Tenemos cerca el verano y con la entrada del calor nos apetece disfrutar de los espacios abiertos y el jardín, uno de los espacios preferidos de toda la casa. Es hora de ponerlo a punto para recibir a los amigos y familiares, y pasar largas veladas deleitándose con los olores y colores del entorno. No hay nada más refrescante que un espacio verde en pleno estío, si encima lo tenemos diseñado para tener un lugar con sombra, preferiblemente con árboles que proporcionan más humedad, o sino con toldos o pérgolas, tendremos un pequeño oasis a nuestra disposición.

Otro de los objetos que nunca puede faltar en un jardín mediterráneo es nuestra querida hamaca, aunque sus orígenes, al parecer caribeños, nos hacen recordar a los antiguos pescadores que las usaban como red para pescado. ¡Menudo cambio de uso, antes las utilizaban para trabajar y ahora para descansar!

¿Quién se puede resistir a una buena siesta en una hamaca después de la comida?

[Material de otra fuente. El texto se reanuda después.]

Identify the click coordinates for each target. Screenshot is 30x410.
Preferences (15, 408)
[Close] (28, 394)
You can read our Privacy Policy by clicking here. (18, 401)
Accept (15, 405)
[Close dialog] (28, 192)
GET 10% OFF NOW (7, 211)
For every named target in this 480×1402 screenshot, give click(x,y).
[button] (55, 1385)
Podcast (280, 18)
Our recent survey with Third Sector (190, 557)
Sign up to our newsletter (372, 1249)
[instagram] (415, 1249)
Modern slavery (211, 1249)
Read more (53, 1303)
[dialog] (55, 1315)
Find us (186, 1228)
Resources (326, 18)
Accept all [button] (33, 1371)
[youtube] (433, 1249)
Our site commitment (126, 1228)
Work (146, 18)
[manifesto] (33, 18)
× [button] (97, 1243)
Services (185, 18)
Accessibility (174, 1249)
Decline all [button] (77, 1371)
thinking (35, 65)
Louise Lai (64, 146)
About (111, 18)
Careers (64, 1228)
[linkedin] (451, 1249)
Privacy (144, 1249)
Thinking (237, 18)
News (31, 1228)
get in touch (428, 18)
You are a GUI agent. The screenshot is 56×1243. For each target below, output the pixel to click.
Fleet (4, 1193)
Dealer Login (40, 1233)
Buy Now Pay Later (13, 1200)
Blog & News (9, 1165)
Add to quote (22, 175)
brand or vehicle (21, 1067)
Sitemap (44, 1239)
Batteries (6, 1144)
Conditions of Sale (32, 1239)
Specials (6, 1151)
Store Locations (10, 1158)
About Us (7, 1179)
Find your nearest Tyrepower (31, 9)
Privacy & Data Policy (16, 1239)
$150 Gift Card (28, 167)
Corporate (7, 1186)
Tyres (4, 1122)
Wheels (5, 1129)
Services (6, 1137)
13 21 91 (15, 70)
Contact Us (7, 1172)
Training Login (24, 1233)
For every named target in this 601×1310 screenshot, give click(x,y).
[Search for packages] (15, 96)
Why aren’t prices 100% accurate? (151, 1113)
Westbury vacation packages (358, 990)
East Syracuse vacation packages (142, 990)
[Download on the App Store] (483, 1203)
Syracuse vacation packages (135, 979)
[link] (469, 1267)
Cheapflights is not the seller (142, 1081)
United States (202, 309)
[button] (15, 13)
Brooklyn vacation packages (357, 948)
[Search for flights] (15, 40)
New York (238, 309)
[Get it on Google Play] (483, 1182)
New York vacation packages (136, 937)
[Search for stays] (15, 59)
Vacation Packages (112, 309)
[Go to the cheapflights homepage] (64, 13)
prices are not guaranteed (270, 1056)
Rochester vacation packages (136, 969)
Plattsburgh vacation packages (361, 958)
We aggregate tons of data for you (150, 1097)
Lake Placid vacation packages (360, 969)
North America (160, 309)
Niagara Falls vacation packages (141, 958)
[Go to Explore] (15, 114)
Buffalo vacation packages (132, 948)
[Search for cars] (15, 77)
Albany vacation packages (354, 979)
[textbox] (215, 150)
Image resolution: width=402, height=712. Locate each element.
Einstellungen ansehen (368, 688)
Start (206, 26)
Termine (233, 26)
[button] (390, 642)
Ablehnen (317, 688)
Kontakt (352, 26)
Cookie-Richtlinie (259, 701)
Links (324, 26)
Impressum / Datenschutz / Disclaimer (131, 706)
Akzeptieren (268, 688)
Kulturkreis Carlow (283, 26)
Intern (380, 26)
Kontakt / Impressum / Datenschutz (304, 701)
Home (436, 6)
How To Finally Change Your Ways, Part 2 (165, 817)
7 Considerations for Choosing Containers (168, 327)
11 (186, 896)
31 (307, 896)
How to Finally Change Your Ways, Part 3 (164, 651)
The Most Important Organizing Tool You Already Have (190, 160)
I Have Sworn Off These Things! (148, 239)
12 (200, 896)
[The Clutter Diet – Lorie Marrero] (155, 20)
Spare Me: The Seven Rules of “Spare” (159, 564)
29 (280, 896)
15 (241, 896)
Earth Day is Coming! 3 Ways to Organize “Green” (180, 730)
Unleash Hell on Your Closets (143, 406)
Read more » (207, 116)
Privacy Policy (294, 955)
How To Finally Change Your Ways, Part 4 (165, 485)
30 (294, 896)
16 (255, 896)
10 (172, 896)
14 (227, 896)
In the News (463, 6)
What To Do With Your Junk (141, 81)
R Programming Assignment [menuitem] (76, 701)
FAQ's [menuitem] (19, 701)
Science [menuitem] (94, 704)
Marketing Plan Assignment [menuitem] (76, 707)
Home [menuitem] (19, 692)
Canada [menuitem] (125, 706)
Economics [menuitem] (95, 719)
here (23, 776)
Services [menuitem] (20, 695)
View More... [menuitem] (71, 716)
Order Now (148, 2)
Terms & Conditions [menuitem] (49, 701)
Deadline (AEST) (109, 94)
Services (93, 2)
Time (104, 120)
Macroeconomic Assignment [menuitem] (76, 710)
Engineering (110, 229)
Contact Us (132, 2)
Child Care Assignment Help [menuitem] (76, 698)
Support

Nadie, porque siempre hay disputas, sorteos y hasta desafíos que terminan en una partida de algún juego, para poder coger el mejor lugar de descanso del jardín.

Su uso se ha ido generalizando, y la hamaca hoy, es sinónimo de relajación en contacto con la naturaleza.

El perfecto emplazamiento para pasar toda una noche mirando la cúpula celeste observando las estrellas y escuchando los sonidos de los habitantes de la noche. Un momento para recordar.

Las originales están hechas de lona de algodón o cáñamo, y se atan por los extremos a cualquier material resistente que pueda sujetar el peso. Las más novedosas son prácticamente como camas suspendidas en el aire, con colchón incluido. Por supuesto, mucho más cómodas.

Las variedades de formas que existen en el mercado son asombrosas: desde cuadradas, rectangulares, incluso con forma de columpio gigante, hasta circulares, para que quepa más de una persona. Decoradas con diversos cojines, confieren un aspecto relajado a cualquier rincón. Se les puede dar el aire personal que uno quiera: romántico, exótico, natural, marino, zen, barroco …Encajan en todas partes, incluso dentro de la propia casa. ¡Atrévete a darle un twist a tu hogar!